The unwary reader who treats Kehlmann’s book as reliable history, on the other hand, will remember Gauss as quite the ladies’ man.  He visits the whores in Göttingen (not forgetting to think of numbers all the while) but he truly loves his first wife Johanna.  Barely 10 pages after their wedding night she dies in childbirth, in one of the most moving scenes in the book.    It’s the earlier scene, however, that reviews invariably highlight, specifically the moment in which the lovemaking is interrupted by Gauss’s discovery of the least squares method:

er schämte sich daß ihm ausgerechnet in diesem Moment klar wurde, wie man Meßfehler der Planetenbahnen approximativ korrigieren konnte…   weil er fühlte, daß sie erschrak, wartete er einen Moment, dann schlang sie ihre Beine um seinen Körper, doch er bat eine Verzeihung, stand auf, stolperte zum Tisch, tauchte die Feder ein und schrieb, ohne Licht zu machen:  Summe d.

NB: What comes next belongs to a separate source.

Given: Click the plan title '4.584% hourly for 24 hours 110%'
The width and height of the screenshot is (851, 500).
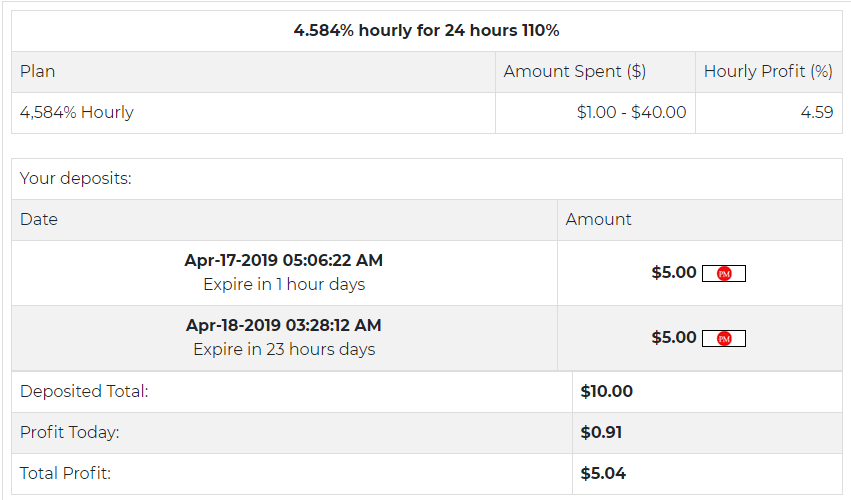Looking at the screenshot, I should coord(426,31).
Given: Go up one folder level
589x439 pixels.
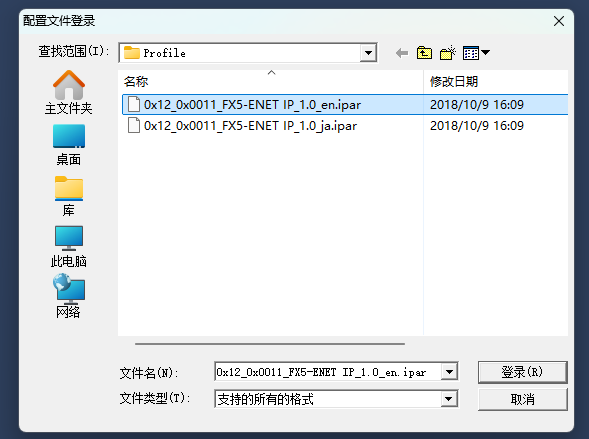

Quadr. d. Differenz zw. beob. und berechn. -> Min.

The scene is unlikely, as Oort points out, as well as historically inaccurate; and I haven’t yet figured out the author’s cunning purpose in placing this particular discovery at this particular point of the narrative.  And apparently it wasn’t enough to redeem the movie — I did mention that there was a movie, didn’t I?  A 3-D movie in fact, directed by Detlev Buck, with a screenplay by Buck and Kehlmann, starring Florian David Fitz as Gauß and Albrecht Abraham Schuch as Humboldt, and universally panned by German critics, in spite of an estimated 10 million € budget.   I found that figure on IMDB, where the film rates a miserable 5.7.  There are no reviews at all on Rotten Tomatoes, and I don’t know whether the film was even released to English-speaking audiences.

The trailer is up on YouTube, however, and if you want to add an image of a Gaussian bunda to your private canon of mathematical nudity you will find one at 0:39 (and another bunda a few seconds later).

 

 

*‘Scientific Metafiction and Historiographic Metafiction: Measuring Nature and the Past’. Twentieth-Century Rhetorics: Metahistorical Narratives and Scientific Metafictions. Ed. Giuseppe Episcopo. Napoli: Cronopio: 2014. 145–72. In press.